__Extracted information__:
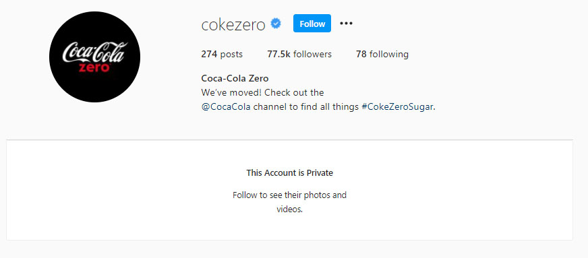Screen dimensions: 588x258
Task: View the 274 posts count
Action: coord(222,55)
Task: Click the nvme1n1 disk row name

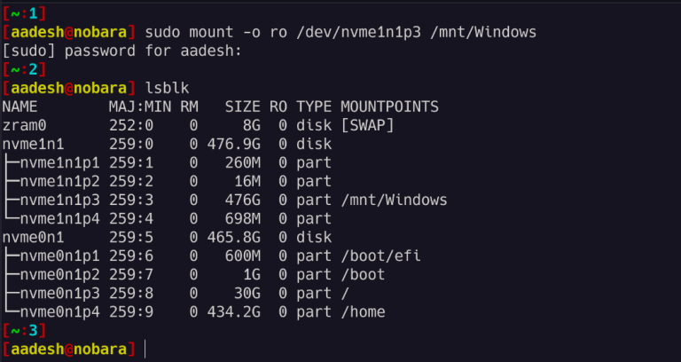Action: [x=33, y=145]
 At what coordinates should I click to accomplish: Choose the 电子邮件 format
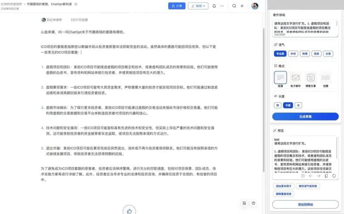pyautogui.click(x=296, y=79)
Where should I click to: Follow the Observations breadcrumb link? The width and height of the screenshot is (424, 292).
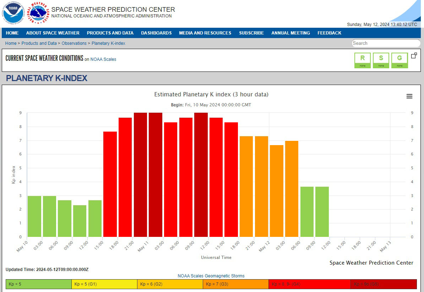[74, 43]
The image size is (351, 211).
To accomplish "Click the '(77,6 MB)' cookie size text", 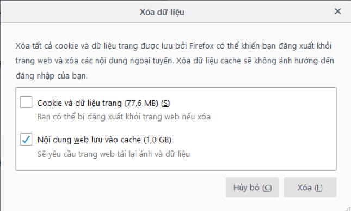I will [141, 103].
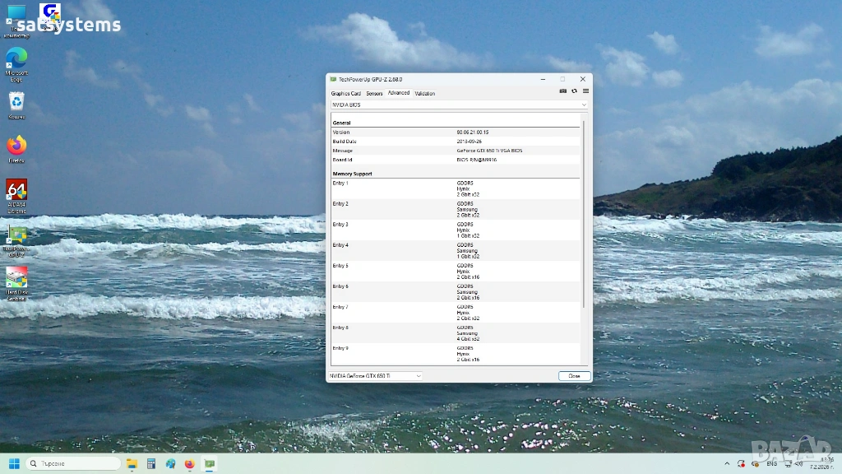The width and height of the screenshot is (842, 474).
Task: Click the Windows Start button
Action: pos(14,464)
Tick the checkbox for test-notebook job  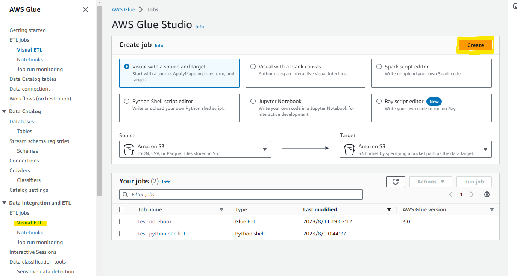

__Directions__:
Starting at the line containing "Task: Click the nvme1n1 disk row name" and stopping at the line containing "The image size is (351, 211).", output every line above exactly, both ends included, with pictures omitted.

__Solution to this exercise__:
Task: Click the nvme1n1 disk row name

Action: [x=33, y=145]
 At what coordinates should I click to accomplish: Choose the 电子邮件 format
pyautogui.click(x=296, y=79)
Where should I click to: Follow the Observations breadcrumb link? The width and height of the screenshot is (424, 292).
[74, 43]
The image size is (351, 211).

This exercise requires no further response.